Castore introduced his palate to good beer thanks to Grateful Dead tours in the early 90’s. He was drinking Sierra Nevada pale, Anderson Valley, and Sam Smith Oatmeal Stout. “They always happened to have good beer in the parking lot. That was the original thing that got me going, and then stuck with me all through college. Rather than dumbing down to Natural Light, I would always try and seek out the Sierras and that kind of thing,” he said. This early taste for variety is represented by the variety of beer that Seventh Son offers. “I think a lot of Midwestern breweries, Seventh Son included, enjoy that we can make a broad portfolio of beers,” Castore said, “and our customers enjoy our variety.”
“Our beers are reflections of our people.”
Castore describes Seventh Son as part of a fast growing city, happily and wholeheartedly Midwestern. They source ingredients locally, when feasible. Once abundant in the area, hop farming died off during Prohibition and has struggled to make a comeback. But it’s on the rise — a few Ohio hop farms are beginning to pelletize. Castore brews a wet-hop beer with Ohio hops, and recently put out a SMaSH beer with Vienna malt from nearby Indiana.
Without developed local farming, it’s difficult to talk about midwestern terroir as an actual place. And for Castore, it’s hard to pass up Galaxy hops from Australia or other ingredients with great punch, like real pilsner malts from Germany.
“Terroir comes more in the idea and the composition of the beer, the intention of the beer becomes a reflection of the place as much as where the actual ingredients were grown,” he says.

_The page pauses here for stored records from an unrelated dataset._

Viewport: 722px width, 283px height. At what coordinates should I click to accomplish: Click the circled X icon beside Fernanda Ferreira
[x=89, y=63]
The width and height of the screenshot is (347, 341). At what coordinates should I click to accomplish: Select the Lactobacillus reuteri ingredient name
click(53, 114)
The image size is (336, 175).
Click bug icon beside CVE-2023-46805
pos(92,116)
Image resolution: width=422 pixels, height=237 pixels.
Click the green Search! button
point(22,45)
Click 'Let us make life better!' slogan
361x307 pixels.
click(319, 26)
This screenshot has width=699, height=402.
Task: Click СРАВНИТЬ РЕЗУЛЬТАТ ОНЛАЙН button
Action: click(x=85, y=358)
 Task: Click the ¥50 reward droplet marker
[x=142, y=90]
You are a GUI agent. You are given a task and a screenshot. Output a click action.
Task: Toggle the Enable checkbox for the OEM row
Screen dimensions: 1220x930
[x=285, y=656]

Castore described a beer they made recently as an example of this Midwestern composition. “It was an IPA brewed with soft water, low IBUs, heavy dry hopping, moderate to low floc expressive yeast. There were oats and wheat in the malt bill,” like one might find in a hazy New England IPA, “but still a degree of citrus and clarity more akin to West Coast IPA,” says Castore. “It was delicious.”

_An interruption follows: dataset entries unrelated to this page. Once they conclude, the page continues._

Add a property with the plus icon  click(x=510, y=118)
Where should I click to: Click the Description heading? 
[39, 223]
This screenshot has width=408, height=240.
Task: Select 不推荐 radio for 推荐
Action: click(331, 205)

Because wheat is a crop that stands out among Midwest states, some sources try to designate wheat beer as Midwestern beer. But, similar to obtaining local hops, for Midwest breweries obtaining local grains can be difficult. Most brewers have to source from other areas. And wheat — which is widely recognized in the Witbiers of Belgium — doesn’t necessarily make a beer Midwestern.
Rain, sleet, or snow. Hot, mild, or freezing temperatures. Christmas or the 4th of July. The Midwest has a beer for that.

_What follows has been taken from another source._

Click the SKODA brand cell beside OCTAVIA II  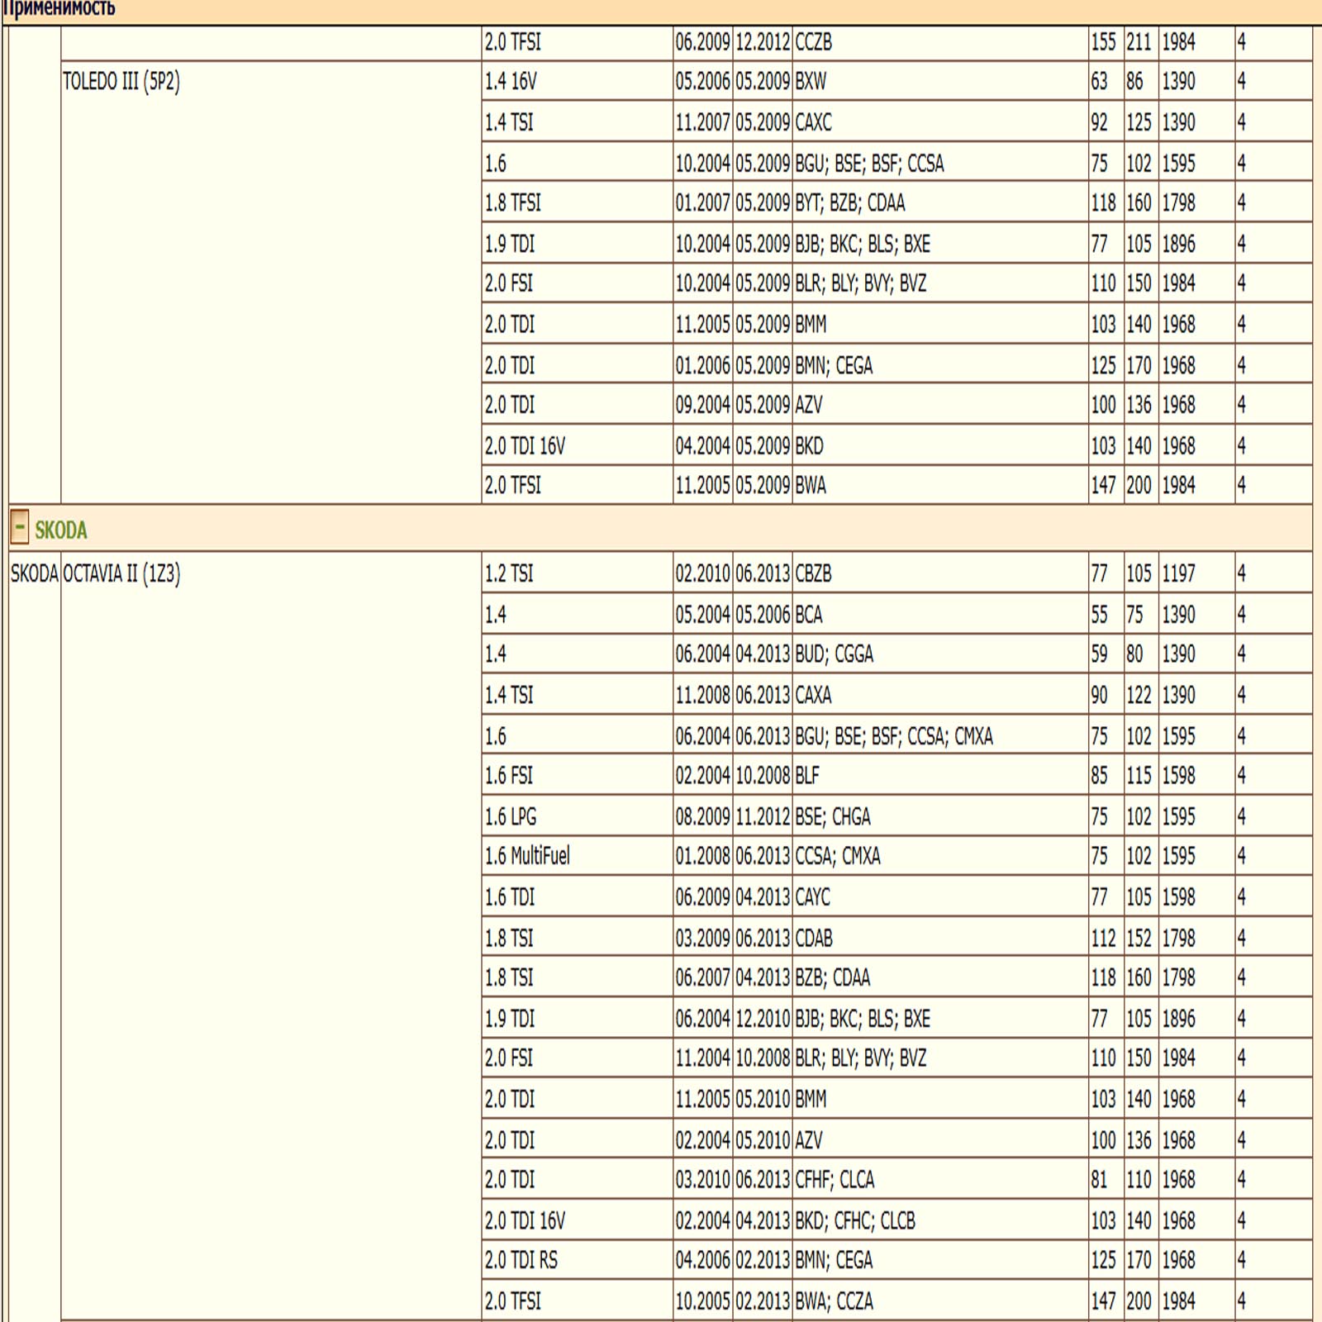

One element that maintains Midwest brewing’s little-of-this-little-of-that approach is its distinct seasons. The four divisions of the year lend themselves to a broad spectrum of beers. “We actually have a season here when you want to drink an imperial stout,” Castore says, “When you want to drink a big chewy quad. It’s the perfect thing for a cold winter night. Or fruit infused gose for the summer. The weather gives us the excuse to enjoy both.” Rain, sleet, or snow. Hot, mild, or freezing temperatures. Christmas or the 4th of July. The Midwest has a beer for that.
The region resists narrow categorization. Midwestern beer wants to represent the easy going, thoughtful, and talented people brewing there. It’s not an exclusionary place, and its beer reflects that. “Midwestern beer has variety and quality that rival that of any coastal or mountain state,” says Castore. “We do not make ‘good for the Midwest’ or ‘good for Ohio’ beers. We make great beer that stands on its own.”